(Stored data entries)
----
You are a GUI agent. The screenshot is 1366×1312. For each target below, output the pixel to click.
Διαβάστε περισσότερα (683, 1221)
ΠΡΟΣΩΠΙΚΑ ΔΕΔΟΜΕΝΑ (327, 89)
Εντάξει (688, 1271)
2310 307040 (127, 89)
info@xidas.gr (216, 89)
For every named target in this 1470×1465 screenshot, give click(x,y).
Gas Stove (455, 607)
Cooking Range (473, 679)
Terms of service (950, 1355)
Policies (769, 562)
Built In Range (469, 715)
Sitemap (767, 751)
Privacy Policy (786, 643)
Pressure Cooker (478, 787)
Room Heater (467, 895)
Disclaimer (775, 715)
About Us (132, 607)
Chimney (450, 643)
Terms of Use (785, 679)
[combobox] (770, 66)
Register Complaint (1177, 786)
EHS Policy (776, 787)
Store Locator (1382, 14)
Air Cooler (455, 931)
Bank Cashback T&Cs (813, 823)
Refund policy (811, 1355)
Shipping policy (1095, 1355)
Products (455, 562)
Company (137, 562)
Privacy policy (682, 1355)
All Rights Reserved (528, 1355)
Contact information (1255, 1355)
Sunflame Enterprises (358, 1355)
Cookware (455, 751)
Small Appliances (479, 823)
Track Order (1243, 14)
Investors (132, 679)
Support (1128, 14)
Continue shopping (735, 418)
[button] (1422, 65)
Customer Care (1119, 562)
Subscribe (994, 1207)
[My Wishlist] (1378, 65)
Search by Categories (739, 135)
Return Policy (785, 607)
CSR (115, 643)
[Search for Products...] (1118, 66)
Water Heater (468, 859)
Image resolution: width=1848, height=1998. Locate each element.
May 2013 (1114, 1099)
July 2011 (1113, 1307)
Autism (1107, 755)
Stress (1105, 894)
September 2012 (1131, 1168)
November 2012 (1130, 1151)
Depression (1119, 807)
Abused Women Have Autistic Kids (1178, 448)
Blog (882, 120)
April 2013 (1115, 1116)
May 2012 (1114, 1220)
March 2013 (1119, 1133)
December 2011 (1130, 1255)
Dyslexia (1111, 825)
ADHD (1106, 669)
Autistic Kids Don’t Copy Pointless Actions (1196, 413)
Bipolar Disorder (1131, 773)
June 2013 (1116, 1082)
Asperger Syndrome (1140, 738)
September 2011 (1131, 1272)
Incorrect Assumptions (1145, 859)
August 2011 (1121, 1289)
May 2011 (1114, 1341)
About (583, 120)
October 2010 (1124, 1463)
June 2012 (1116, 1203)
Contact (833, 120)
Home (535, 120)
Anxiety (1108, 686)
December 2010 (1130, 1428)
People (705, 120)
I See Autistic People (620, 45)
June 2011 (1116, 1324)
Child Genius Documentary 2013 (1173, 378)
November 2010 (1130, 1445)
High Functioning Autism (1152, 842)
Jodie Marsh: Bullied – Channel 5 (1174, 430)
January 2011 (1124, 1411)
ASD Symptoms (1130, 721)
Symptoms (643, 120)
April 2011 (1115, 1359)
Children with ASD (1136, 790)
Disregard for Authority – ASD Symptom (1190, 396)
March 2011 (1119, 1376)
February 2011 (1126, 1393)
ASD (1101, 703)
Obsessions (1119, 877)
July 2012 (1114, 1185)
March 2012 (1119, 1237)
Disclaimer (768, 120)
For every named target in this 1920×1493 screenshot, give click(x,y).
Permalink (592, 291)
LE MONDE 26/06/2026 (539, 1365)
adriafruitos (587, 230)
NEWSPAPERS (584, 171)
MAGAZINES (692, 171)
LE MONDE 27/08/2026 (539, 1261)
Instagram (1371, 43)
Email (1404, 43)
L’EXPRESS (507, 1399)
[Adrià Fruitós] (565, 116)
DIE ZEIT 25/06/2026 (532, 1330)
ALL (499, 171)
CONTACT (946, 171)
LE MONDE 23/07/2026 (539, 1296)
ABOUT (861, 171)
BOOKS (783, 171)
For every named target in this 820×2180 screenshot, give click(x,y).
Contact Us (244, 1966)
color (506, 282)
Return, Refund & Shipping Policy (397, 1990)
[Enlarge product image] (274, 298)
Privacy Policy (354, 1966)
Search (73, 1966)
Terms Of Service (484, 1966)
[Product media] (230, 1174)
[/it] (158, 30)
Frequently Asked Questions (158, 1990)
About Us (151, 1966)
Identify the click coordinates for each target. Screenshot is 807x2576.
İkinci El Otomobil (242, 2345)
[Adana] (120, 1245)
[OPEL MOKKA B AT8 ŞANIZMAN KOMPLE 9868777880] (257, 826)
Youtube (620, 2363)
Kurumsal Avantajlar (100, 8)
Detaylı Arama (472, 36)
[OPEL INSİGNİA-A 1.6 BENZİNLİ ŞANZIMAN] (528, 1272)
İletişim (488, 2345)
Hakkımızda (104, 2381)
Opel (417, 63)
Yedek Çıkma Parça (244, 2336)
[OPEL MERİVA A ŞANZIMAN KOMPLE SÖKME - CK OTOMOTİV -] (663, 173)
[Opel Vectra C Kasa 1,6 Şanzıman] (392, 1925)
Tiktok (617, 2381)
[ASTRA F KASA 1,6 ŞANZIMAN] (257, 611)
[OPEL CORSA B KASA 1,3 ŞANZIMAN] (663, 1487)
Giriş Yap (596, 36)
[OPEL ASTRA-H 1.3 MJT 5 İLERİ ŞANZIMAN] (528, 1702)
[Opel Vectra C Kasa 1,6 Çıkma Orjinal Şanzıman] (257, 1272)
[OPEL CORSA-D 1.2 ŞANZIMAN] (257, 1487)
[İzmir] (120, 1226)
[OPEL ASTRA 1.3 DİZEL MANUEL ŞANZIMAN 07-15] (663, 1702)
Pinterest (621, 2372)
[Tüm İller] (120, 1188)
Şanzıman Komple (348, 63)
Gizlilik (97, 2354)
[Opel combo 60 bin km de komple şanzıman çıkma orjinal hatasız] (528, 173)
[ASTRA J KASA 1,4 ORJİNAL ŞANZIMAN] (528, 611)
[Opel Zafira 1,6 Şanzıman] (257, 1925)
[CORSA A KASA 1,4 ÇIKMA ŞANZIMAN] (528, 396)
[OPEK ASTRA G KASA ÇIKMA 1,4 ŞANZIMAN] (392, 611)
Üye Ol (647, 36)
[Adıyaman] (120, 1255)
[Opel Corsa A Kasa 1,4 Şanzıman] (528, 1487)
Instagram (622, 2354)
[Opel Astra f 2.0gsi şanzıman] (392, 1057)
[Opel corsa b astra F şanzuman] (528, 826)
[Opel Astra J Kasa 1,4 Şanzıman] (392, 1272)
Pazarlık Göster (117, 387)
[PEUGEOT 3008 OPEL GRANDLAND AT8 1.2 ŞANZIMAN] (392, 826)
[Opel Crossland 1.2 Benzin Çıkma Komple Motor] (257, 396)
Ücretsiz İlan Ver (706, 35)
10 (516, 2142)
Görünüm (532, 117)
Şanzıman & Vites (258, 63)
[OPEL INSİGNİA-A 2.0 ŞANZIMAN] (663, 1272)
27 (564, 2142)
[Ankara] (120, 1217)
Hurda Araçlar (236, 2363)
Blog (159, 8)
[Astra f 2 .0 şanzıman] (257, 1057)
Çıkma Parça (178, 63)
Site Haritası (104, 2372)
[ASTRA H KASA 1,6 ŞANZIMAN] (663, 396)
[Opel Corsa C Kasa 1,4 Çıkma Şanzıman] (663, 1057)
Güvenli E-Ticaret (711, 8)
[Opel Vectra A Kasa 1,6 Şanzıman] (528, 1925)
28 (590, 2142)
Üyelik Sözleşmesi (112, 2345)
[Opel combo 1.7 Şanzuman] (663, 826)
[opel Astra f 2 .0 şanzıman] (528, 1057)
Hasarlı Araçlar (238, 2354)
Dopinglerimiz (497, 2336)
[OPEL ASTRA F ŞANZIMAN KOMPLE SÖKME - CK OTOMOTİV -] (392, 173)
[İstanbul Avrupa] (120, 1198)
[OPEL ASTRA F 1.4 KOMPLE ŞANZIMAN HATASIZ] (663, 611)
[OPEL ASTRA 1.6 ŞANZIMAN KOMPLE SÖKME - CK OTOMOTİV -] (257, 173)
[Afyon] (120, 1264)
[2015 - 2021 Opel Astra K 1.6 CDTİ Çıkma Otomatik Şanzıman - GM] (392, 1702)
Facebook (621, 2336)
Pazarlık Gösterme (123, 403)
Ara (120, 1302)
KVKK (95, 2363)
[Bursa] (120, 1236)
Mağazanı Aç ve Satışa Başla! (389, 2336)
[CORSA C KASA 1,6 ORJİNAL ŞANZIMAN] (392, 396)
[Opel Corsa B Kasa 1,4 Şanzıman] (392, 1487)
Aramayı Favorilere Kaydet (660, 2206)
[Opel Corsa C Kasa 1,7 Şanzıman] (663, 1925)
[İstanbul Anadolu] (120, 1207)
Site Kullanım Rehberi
----
ACTIVITY -
Beginning with the line that has "Dyslexia (1111, 825)" and ending with the line that has "About Us (151, 1966)", set down the lines above exactly and include no others.

ANSWER SPACE -
Dyslexia (1111, 825)
ADHD (1106, 669)
Autistic Kids Don’t Copy Pointless Actions (1196, 413)
Bipolar Disorder (1131, 773)
June 2013 (1116, 1082)
Asperger Syndrome (1140, 738)
September 2011 (1131, 1272)
Incorrect Assumptions (1145, 859)
August 2011 (1121, 1289)
May 2011 (1114, 1341)
About (583, 120)
October 2010 (1124, 1463)
June 2012 (1116, 1203)
Contact (833, 120)
Home (535, 120)
Anxiety (1108, 686)
December 2010 (1130, 1428)
People (705, 120)
I See Autistic People (620, 45)
June 2011 (1116, 1324)
Child Genius Documentary 2013 (1173, 378)
November 2010 (1130, 1445)
High Functioning Autism (1152, 842)
Jodie Marsh: Bullied – Channel 5 (1174, 430)
January 2011 (1124, 1411)
ASD Symptoms (1130, 721)
Symptoms (643, 120)
April 2011 (1115, 1359)
Children with ASD (1136, 790)
Disregard for Authority – ASD Symptom (1190, 396)
March 2011 (1119, 1376)
February 2011 (1126, 1393)
ASD (1101, 703)
Obsessions (1119, 877)
July 2012 (1114, 1185)
March 2012 (1119, 1237)
Disclaimer (768, 120)
For every named target in this 1920×1493 screenshot, give click(x,y).
Permalink (592, 291)
LE MONDE 26/06/2026 (539, 1365)
adriafruitos (587, 230)
NEWSPAPERS (584, 171)
MAGAZINES (692, 171)
LE MONDE 27/08/2026 (539, 1261)
Instagram (1371, 43)
Email (1404, 43)
L’EXPRESS (507, 1399)
[Adrià Fruitós] (565, 116)
DIE ZEIT 25/06/2026 (532, 1330)
ALL (499, 171)
CONTACT (946, 171)
LE MONDE 23/07/2026 (539, 1296)
ABOUT (861, 171)
BOOKS (783, 171)
For every named target in this 820×2180 screenshot, give click(x,y).
Contact Us (244, 1966)
color (506, 282)
Return, Refund & Shipping Policy (397, 1990)
[Enlarge product image] (274, 298)
Privacy Policy (354, 1966)
Search (73, 1966)
Terms Of Service (484, 1966)
[Product media] (230, 1174)
[/it] (158, 30)
Frequently Asked Questions (158, 1990)
About Us (151, 1966)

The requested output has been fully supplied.